The successive phosphorylation reactions are carried out by a set of dedicated small molecule kinases. Genetic perturbation of these kinases in yeast revealed important functions for PP-IPs in many cellular processes, including telomere maintenance,2 response to oxidative stress,3 and nutrient sensing.4 Mice that lack the kinase Ip6k1 (inositol hexakisphosphate kinase 1) are not able to produce sufficient amounts of 5PP-IP5 – the best characterized PP-IP to date – in various tissues (Figure 1).5 These mice exhibit severe defects in insulin secretion, increased peripheral insulin sensitivity, and resistance to age and diet-induced obesity.5, 6 While these phenotypes are truly remarkable, the underlying molecular mechanisms have remained enigmatic.

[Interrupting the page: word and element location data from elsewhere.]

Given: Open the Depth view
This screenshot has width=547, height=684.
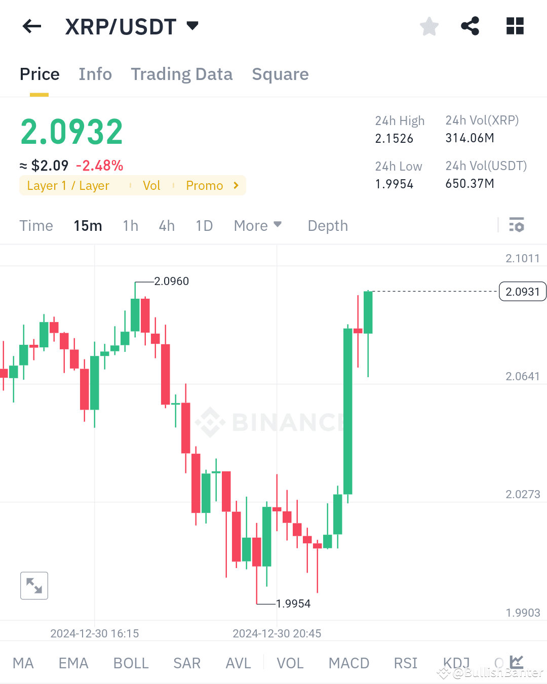Looking at the screenshot, I should point(327,225).
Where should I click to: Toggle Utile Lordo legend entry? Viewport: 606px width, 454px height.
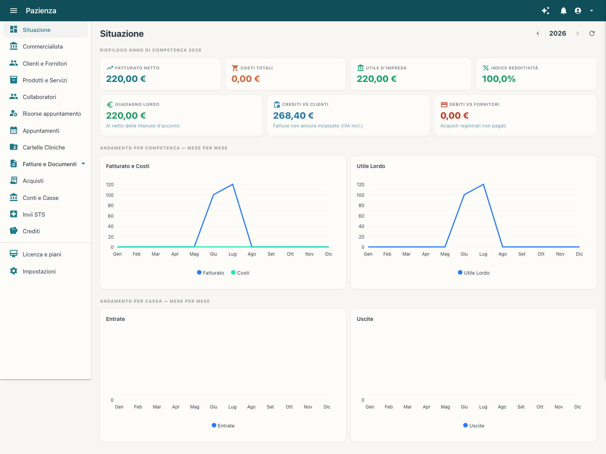coord(474,273)
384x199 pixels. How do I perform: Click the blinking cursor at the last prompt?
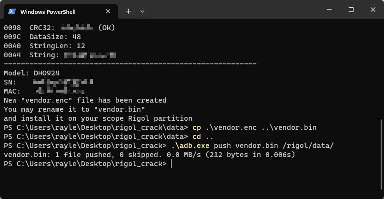tap(171, 164)
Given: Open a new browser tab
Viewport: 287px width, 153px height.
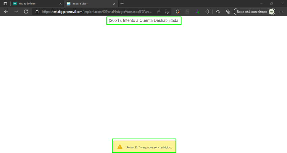Looking at the screenshot, I should (122, 4).
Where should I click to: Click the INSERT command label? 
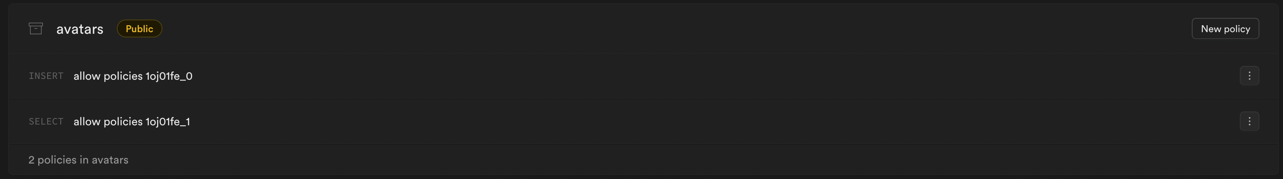tap(46, 76)
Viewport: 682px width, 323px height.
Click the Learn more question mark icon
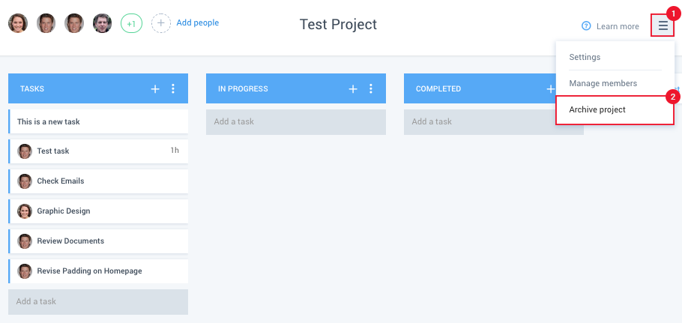586,26
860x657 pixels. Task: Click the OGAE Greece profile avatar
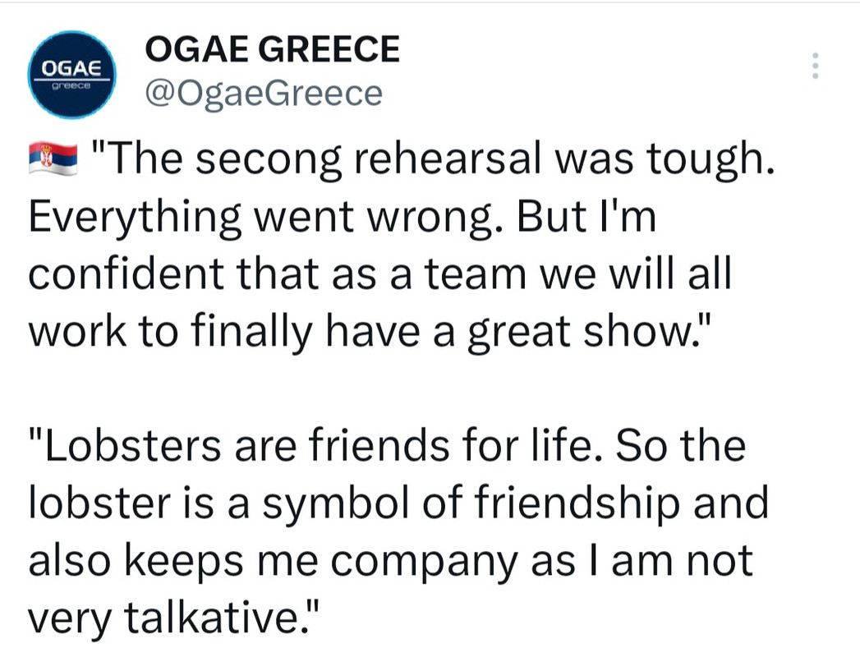coord(71,75)
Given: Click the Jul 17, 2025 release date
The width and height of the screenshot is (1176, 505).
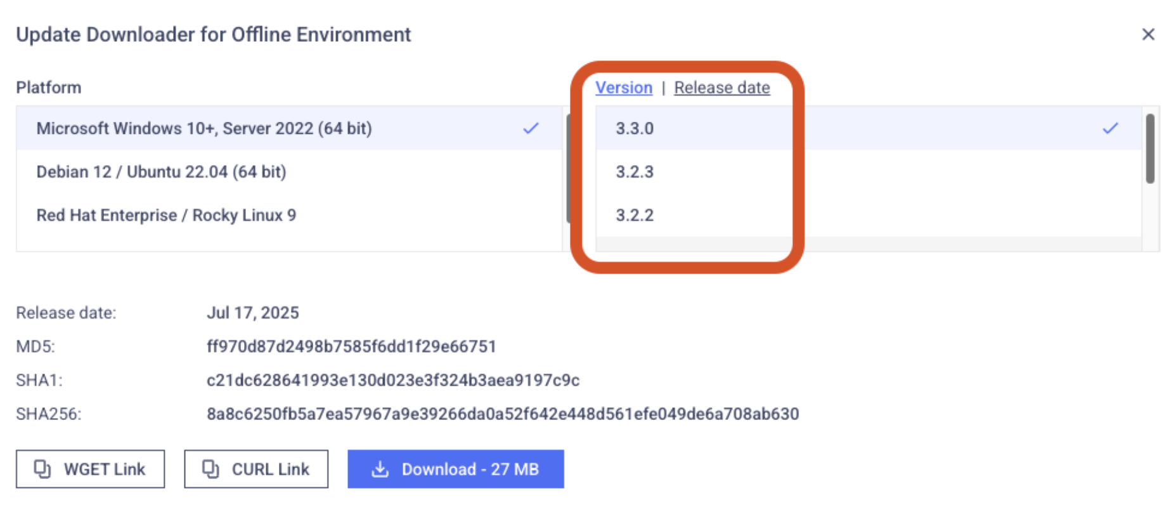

Traditionally, small diffusible messengers bind to particular target proteins to control their activity or localization. It is therefore commonly assumed that PP-IPs utilize an allosteric mechanism to regulate protein function. However, only a handful of targets have been identified to date, and in some cases the biological relevance is not clear.4, 5b, 7 An alternative signalling mechanism for the PP-IPs involves the transfer of the high-energy β-phosphate group onto a phospho-serine residue, yielding a pyrophosphorylated protein.8 But due to technical challenges, it has only been possible to identify pyrophosphorylated proteins in biochemical assays and not from complex cell lysates.9 Overall, progress in decoding PP-IP signalling has been hindered by a lack of suitable methods and reagents. As current approaches rely on standard biochemical and genetic techniques, there is a pressing need for chemical tools that can help to decipher the discrete PP-IP signalling functions.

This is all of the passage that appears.